[Dataset entries]
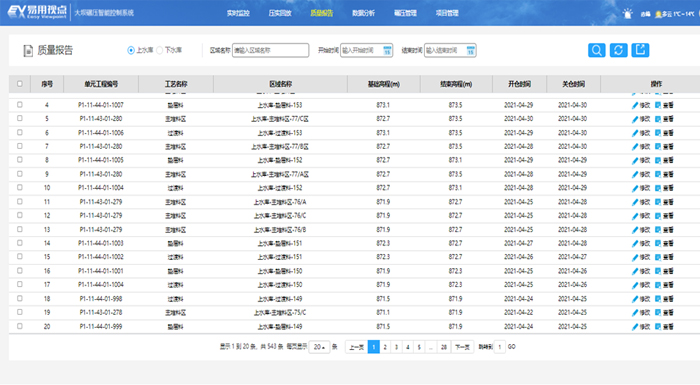The image size is (700, 385).
Task: Click the region name input field
Action: tap(271, 50)
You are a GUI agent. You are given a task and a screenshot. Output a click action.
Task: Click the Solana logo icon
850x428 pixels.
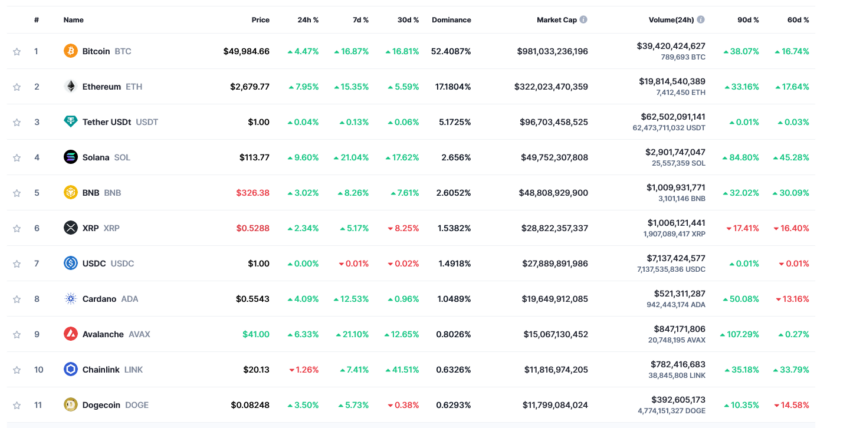(x=70, y=157)
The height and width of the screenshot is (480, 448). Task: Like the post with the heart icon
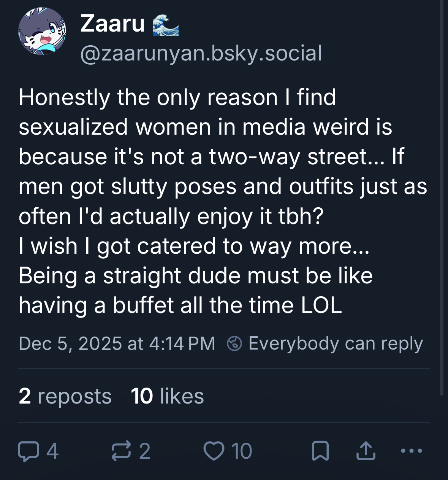(214, 451)
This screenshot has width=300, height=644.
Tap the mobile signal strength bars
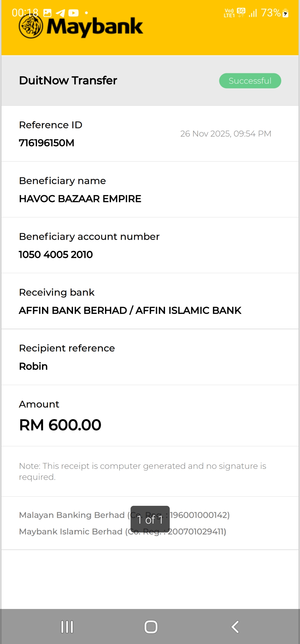click(x=253, y=13)
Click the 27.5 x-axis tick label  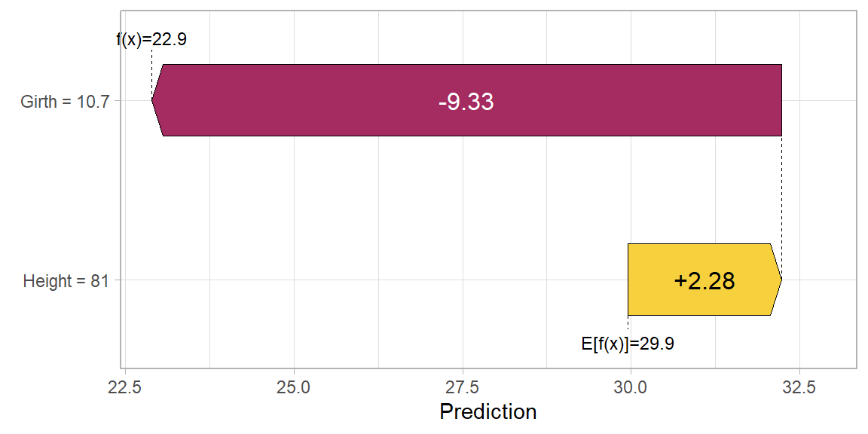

§ **REQUIREMENT**: Please retype exactly the lines from the one containing "Task: Click the Solana logo icon" to the last line of the records above, both included, without any pictures.

§ **WRITTEN ANSWER**:
Task: Click the Solana logo icon
850x428 pixels.
(x=70, y=157)
The height and width of the screenshot is (480, 448). Task: Like the post with the heart icon
(214, 451)
This screenshot has width=300, height=644.
Tap the mobile signal strength bars
click(x=253, y=13)
Click the 27.5 x-axis tick label  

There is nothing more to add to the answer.